With its attempts in blending tribal world music with techno and ambient dance textures, it's no surprise LAL has found an audience with ravers, Deadheads and other like-spirited New Age hippies on Maui and elsewhere.

The CD is a good, at worst adequate, representation of the band's sound, but I suspect LAL's real strength lies in performance. Playing expansive outdoor music festivals or at the annual neo-tribal-anarchist gathering known as the Burning Man Festival held at the end of the month in the Black Rock desert of Nevada, Lost at Last delivers its trance-inducing vibe "decorated in their trademark fluorescent makeup and flowing white robes, (appearing) under black light as ephemeral spirits," as its publicity copy describes. Presentation is everything, especially if the band promises a life-changing experience.

But you're not going to find it here, although you can't fault LAL for trying.

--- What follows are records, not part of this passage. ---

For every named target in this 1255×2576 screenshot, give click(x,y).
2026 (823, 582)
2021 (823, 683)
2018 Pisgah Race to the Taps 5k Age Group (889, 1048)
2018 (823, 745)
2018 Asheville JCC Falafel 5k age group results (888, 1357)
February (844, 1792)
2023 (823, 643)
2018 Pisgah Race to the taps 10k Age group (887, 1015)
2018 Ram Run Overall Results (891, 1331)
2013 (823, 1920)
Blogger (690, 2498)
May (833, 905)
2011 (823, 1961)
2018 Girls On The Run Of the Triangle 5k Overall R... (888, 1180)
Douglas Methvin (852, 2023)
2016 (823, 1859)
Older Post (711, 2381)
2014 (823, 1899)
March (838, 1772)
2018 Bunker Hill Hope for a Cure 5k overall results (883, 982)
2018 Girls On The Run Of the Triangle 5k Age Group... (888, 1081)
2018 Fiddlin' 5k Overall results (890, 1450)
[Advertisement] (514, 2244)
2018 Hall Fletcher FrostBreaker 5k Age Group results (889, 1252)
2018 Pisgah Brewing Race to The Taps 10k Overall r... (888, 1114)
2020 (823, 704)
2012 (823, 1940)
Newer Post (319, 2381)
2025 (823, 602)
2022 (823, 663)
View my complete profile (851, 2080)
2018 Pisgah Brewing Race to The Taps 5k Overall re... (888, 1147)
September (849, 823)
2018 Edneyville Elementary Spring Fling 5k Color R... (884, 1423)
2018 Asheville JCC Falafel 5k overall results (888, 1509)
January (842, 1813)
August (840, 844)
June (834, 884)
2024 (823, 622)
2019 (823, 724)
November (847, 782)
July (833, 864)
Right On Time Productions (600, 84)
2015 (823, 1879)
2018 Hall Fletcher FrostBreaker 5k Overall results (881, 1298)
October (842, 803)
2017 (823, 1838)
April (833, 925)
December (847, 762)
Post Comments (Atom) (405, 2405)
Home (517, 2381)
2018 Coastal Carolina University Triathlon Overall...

Two of the longer tracks, "Sufi Groove" and "Radhe Jaya Jaya," typify the group's taking traditional devotional music and "modifying and augmenting" it with rave dance flourishes. "Sufi Groove" probably blisses out ravers when done live, with its hammered dulcimer sounds punctuating the ambient feel (although Priyo's rock guitar solo is a bit out of place). "Radhe Jaya Jaya's" Valsnava prayer sung by Lakshmi is offset nicely by Priyo's electric sitar, all overlaid by Om's techno beats.

But on a track like "Mira," the techno bleeps sound superfluous on what could've been a pleasant Latin number without the "modification."

The rest of this new exotica has already been done by groups like Enigma and Savage Garden, and LAL doesn't necessarily improve on it. But you'll be taken on a quick worldwide tour of ethnic beats and sounds, whether they be American Indian, flamenco, Indian, Latin or Krishna chants. To these ears, it all sounds like "jack-of-all-trades, master-of-none," earnestly performed but far from altering this particular reviewer's consciousness.